With Esav, though, I think there's something deeper going on. I don't know what it is, but something must have inspired the following line from Ovadya: "Ve-alu moshi'im behar tsiyon lishpot et har esav, vehaita ladonai hamelucha" and from Tehilim "Zechor adonai livnei edom et yom yerushalayim, ha'omrim aru aru ad hayesod bah"....and the whole Yeshayah 63 thing referenced in Anim Zemirot's "lilvusho adom, purah bedarko bevo'o me'edom".
It's mysterious to me, but it seems like Esav and his people were set up as some kind of antithesis of the Israelites at an earlier, pre-rabinnic age. Damned if I know why, though. It's not like they were our biggest enemies or anything.
The commentaries don’t always reflect the complexity that can be found in the relationship between Jacob and Esau. During the 2008 Institute class on Playing with White Fire, the following story emerged:
“Sending ahead messengers, Jacob learned that his brother Esau was coming to meet him with a force of 400 men. Fearing his brother, Jacob sent him gifts. However, Jacob remained emotionally unprepared to meet him. After having his family, his servants, and all his possessions moved across the river Jabbok, Jacob found a quiet place.
He lay down beside the stream and cleared his mind of thoughts. Jacob slowed his breathing and descended into the space between his breathes. Soon it began to rain, but Jacob had entered a deep meditation and did not notice the rain falling on his face. It rained heavily. The river overflowed its banks. And, as the waters surrounded him, time and space disappeared. Jacob found himself back in Rebekah’s womb.
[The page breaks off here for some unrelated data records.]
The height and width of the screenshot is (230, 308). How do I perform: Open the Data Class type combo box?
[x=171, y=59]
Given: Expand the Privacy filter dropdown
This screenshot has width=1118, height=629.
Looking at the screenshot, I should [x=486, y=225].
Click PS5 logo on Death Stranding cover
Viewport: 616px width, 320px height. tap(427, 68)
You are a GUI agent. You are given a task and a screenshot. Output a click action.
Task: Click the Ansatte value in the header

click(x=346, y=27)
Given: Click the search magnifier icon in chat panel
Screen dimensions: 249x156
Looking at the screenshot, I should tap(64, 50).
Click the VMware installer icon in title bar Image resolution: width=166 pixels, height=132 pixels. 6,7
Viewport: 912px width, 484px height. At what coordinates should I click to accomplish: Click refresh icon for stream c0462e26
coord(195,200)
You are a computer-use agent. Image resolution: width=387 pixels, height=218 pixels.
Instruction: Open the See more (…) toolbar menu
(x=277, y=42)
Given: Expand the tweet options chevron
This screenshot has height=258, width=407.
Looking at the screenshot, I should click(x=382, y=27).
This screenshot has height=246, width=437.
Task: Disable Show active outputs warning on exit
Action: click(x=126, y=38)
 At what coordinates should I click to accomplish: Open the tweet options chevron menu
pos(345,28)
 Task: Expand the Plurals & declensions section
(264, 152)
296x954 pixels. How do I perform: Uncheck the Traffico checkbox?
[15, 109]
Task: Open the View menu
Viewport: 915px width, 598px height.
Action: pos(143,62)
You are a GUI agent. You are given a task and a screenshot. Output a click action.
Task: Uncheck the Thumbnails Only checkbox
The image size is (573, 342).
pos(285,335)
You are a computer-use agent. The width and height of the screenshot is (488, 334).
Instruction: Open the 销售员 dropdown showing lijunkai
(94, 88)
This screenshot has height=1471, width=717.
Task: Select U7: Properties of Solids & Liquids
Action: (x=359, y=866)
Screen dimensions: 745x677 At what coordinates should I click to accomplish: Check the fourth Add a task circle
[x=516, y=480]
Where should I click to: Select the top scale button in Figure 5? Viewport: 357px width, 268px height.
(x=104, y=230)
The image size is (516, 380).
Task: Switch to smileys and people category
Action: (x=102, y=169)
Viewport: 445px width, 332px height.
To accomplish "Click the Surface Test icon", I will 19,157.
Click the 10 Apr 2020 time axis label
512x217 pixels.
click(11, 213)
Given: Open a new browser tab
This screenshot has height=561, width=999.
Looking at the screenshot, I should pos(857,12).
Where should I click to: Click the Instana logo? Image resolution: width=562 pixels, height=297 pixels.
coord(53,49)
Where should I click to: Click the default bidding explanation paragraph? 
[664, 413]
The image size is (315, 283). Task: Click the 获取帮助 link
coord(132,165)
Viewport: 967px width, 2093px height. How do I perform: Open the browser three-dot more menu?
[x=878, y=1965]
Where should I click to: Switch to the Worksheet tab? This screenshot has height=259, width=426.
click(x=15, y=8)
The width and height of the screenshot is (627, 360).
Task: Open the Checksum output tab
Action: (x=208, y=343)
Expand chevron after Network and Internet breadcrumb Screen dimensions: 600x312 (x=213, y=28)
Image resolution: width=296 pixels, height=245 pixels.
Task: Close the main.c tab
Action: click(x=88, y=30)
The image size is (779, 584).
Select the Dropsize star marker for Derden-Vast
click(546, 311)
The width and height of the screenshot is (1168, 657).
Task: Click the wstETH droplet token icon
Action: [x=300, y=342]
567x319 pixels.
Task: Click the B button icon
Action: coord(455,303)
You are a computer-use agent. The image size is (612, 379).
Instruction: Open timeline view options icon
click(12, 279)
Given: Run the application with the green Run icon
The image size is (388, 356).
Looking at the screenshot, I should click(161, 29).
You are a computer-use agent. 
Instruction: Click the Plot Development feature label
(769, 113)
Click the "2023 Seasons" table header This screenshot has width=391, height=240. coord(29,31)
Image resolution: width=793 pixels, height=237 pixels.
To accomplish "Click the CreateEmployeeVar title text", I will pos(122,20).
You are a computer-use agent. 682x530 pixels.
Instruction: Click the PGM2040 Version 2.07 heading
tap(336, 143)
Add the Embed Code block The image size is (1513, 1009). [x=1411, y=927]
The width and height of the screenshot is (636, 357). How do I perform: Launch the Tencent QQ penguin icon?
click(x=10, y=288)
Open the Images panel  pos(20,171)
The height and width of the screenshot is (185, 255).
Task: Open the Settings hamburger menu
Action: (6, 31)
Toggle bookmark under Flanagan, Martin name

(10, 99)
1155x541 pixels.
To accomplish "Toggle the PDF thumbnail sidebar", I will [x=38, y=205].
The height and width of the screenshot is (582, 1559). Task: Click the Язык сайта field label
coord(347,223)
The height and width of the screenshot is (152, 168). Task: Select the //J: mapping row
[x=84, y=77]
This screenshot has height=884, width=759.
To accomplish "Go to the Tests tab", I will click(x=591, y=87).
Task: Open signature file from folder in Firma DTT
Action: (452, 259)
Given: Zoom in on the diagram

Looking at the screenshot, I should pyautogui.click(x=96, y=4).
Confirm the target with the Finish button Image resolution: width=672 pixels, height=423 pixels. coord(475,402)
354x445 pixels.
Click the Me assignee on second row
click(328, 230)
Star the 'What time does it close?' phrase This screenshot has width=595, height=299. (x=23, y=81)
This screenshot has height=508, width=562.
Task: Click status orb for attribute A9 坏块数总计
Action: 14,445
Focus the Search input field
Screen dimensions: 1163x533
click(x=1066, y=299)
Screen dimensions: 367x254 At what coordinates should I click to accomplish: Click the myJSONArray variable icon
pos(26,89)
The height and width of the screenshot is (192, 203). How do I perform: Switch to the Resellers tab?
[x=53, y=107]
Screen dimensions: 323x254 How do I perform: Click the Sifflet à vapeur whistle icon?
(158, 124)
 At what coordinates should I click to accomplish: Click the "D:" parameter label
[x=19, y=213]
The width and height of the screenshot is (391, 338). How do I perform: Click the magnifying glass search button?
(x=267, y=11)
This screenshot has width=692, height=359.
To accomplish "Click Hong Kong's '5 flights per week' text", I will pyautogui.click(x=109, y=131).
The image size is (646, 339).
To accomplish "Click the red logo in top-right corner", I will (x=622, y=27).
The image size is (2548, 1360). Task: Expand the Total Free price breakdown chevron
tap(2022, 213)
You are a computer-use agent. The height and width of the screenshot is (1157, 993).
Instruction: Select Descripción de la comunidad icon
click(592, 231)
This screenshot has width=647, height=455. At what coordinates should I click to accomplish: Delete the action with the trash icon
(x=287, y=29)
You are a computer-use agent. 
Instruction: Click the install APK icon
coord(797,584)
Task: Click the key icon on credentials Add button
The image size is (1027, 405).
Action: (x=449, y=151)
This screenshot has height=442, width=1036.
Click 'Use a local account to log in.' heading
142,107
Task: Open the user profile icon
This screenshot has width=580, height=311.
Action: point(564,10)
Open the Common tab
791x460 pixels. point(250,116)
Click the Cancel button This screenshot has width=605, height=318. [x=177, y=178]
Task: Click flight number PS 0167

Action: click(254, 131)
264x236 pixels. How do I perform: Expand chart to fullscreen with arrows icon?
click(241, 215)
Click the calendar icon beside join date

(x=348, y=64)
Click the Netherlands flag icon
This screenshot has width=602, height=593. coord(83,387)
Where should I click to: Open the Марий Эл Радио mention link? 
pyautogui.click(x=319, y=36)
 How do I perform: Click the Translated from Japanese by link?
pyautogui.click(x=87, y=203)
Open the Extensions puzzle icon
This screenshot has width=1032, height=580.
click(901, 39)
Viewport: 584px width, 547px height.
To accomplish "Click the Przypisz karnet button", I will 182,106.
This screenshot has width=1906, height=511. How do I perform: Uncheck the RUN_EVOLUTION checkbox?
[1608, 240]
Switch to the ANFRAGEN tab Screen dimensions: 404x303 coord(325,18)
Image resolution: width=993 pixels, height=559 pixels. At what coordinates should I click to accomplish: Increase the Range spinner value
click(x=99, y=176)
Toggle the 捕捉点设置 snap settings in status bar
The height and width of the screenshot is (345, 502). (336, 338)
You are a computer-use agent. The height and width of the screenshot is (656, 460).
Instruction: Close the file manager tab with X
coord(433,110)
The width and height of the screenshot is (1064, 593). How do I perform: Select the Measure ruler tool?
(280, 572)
In the womb, Jacob and Esau had struggled. Now, when Jacob returned, the one with whom he had struggled was present for him again. And, the two wrestled through the night. In close, almost continuous contact, each wrestler placed one hold after another on his opponent, seeking a point of leverage. As they grappled with one another, their bodies spiraled through the liquid environment.
With dawn breaking in the eastern sky, the water began to recede. His opponent wrenched Jacob’s hip. Still Jacob held him in the water and would not let him go until he gave Jacob a blessing. The blessing given to Jacob was that: “…your name will be Israel for you have striven with beings divine and human, and have prevailed.”
It is said that in the womb every child the is shown the entire Torah and given a name. This is not the name that will be given by their parents, but his or her true name. Then, just as the child is born, the Holy One touches its upper lip, creating this small indentation and causing the newborn to forget what was learned in the womb. Jacob’s blessing was to be reminded of his true name. When spoken, it brought into existence Israel’s divine purpose.
Later that morning, Israel set out to meet his brother. When Esau saw that it was not Jacob coming toward him, but Israel, Esau ran to meet him. He embraced him. And, they held one another.”